*** Opening of Input data ***

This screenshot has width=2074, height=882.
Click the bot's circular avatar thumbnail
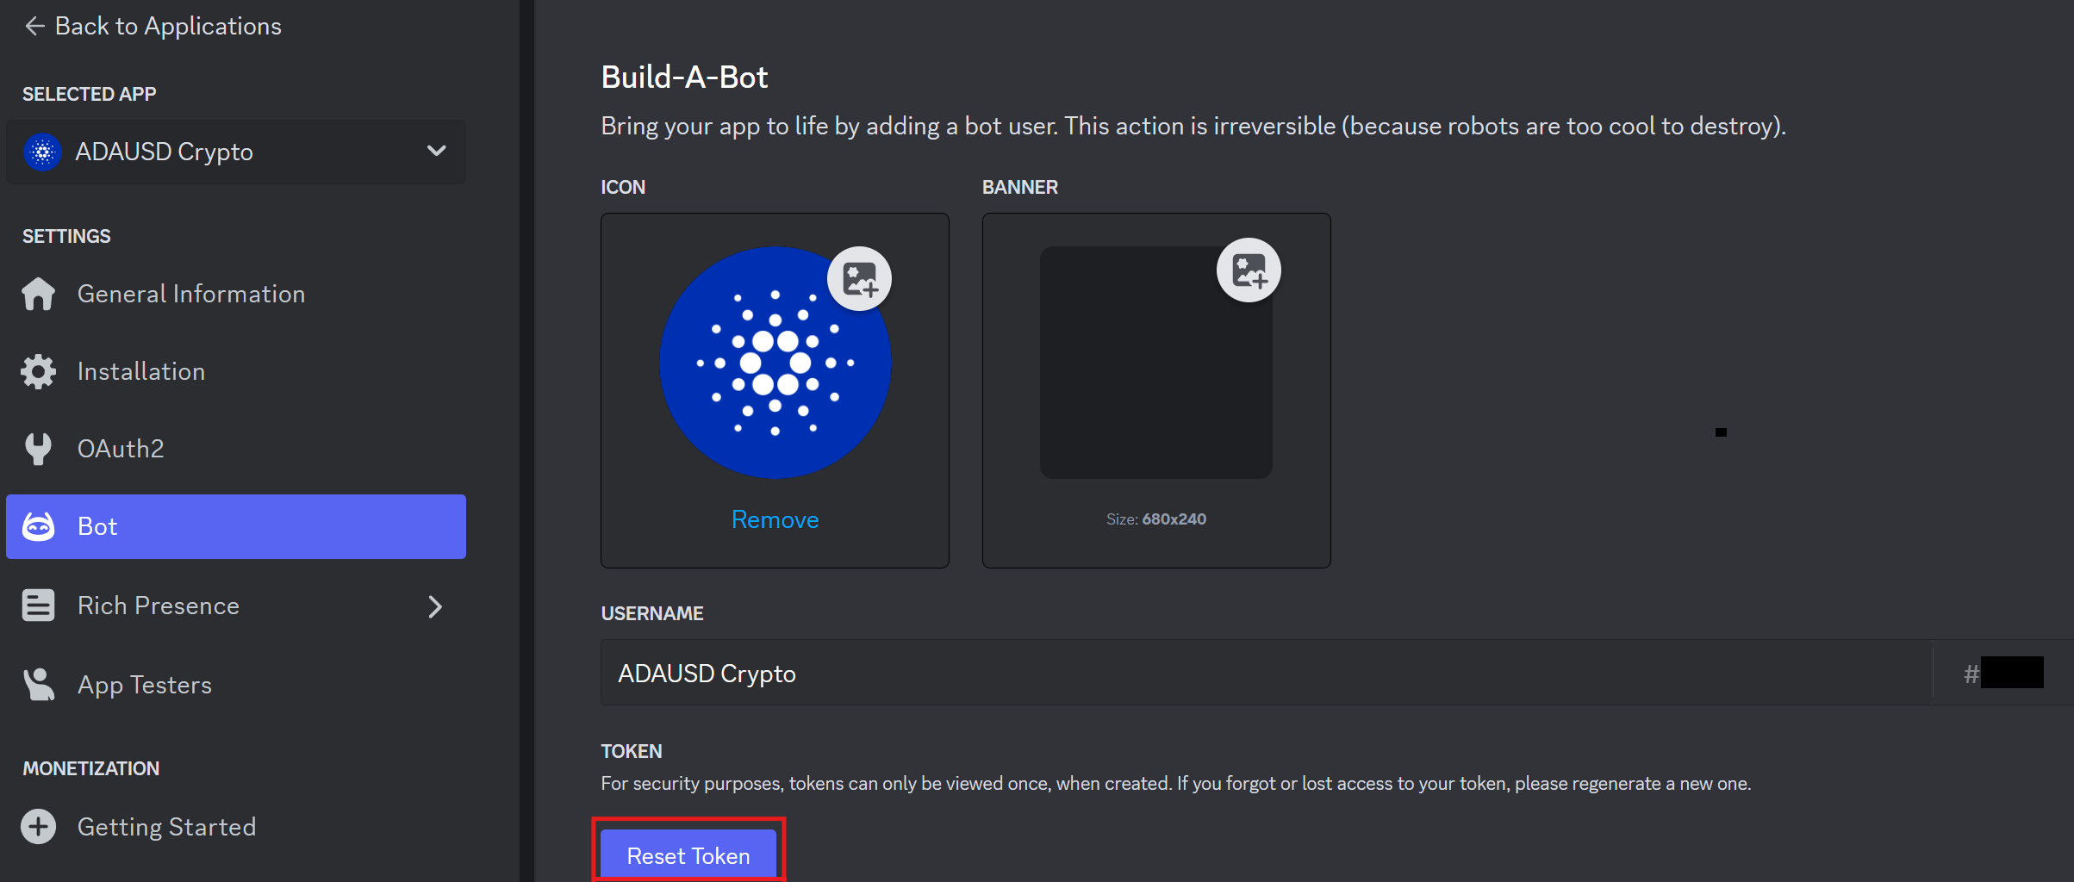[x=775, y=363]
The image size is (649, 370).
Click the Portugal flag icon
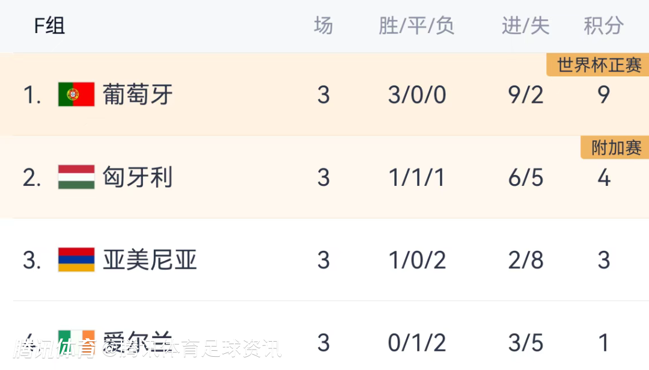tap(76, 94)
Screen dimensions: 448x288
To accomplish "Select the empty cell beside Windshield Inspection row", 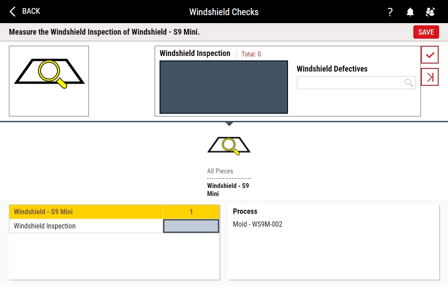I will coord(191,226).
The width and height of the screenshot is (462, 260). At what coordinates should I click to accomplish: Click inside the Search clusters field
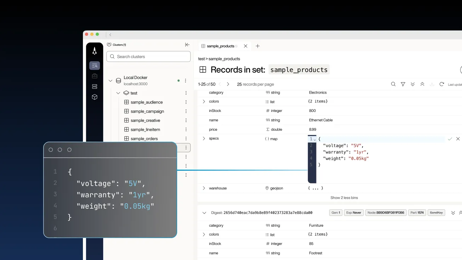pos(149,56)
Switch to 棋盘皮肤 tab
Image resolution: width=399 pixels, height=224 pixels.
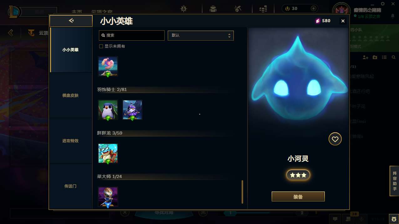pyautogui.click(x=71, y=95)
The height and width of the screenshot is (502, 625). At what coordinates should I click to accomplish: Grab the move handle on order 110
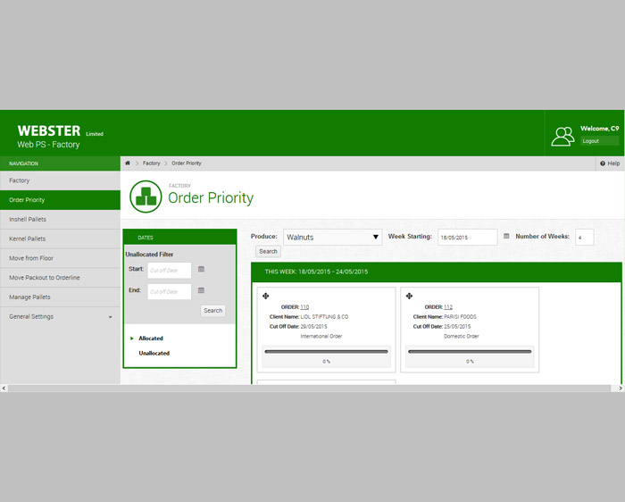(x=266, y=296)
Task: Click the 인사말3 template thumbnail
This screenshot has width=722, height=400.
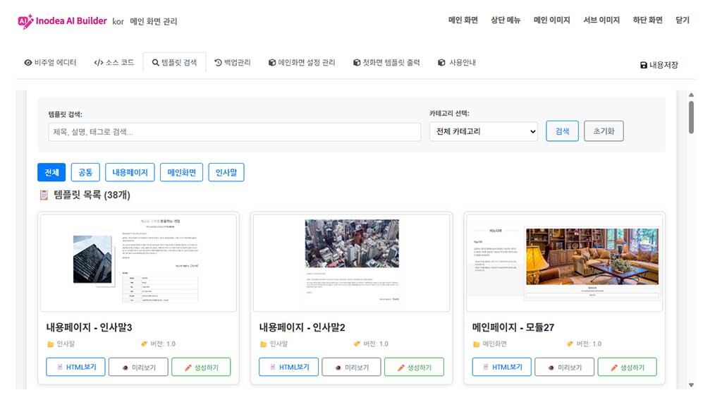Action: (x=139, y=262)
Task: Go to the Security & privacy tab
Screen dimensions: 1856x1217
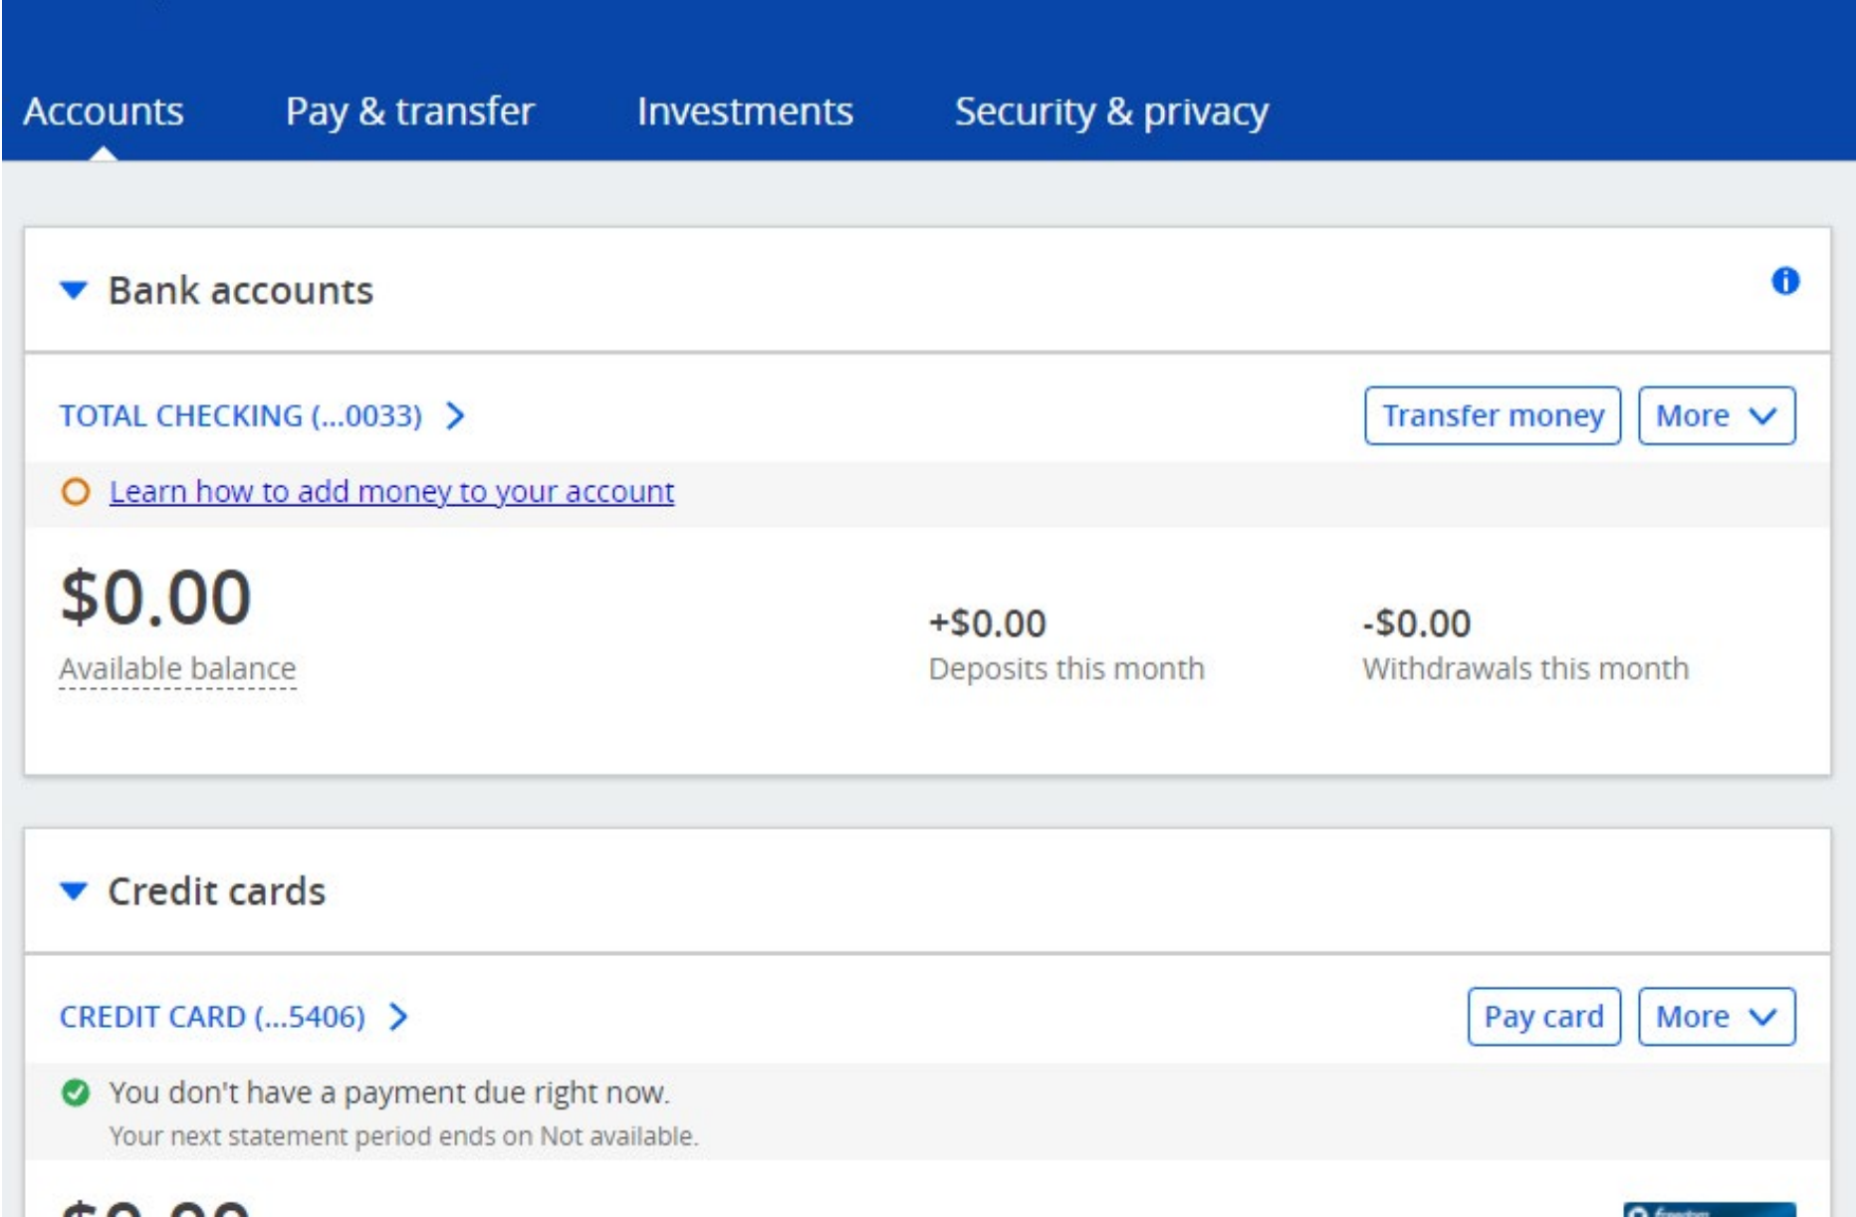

*** Close of Input data ***

▶ Your goal:
Look over the records above and filter for each line with the word "dimensions".

▶ Expected answer:
Screen dimensions: 448x288
Screen dimensions: 1856x1217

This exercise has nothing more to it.